I am honestly unclear on the reasoning of people who flock from OpenAI to Anthropic, and doubly so of those who are not US citizens.
it does get a little weird thinking too hard about how the deal openai accepted was basically the same as the one anthropic was proposing. but this is my read of most of the sentiment in this direction.
But if you are genuinely confused by the attitudes of your peers, try asking not "what do I have that they lack" ("curiosity"?) but "what do they see that I don't" or "what do they care about that I don't"? Is it possible that they are not enthusiastic for the change in the nature of the work?

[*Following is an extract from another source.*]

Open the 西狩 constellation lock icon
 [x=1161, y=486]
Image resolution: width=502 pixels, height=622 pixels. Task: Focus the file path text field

Is it possible they are concerned about "automation complacency" setting in, precisely _because_ of the ratio of "hundreds of times" writing decent code to the one time writing "something stupid", and fear that every once in a while that "something stupid" will slip past them in a way that wipes the entire net gain of AI use? Is it possible that they _don't_ feel that the typical code is "better than most engineers can write"? Is it possible they feel that the "learning" is mostly ephemera - how much "prompt engineering" advice from a year ago still holds today?
You have a choice, and it's easy to label them (us?) as Luddites clinging to the old ways out of fear, stupidity, or "incuriosity". If you really want to understand, or even change some minds, though, please try to ask these people what they're really thinking, and listen.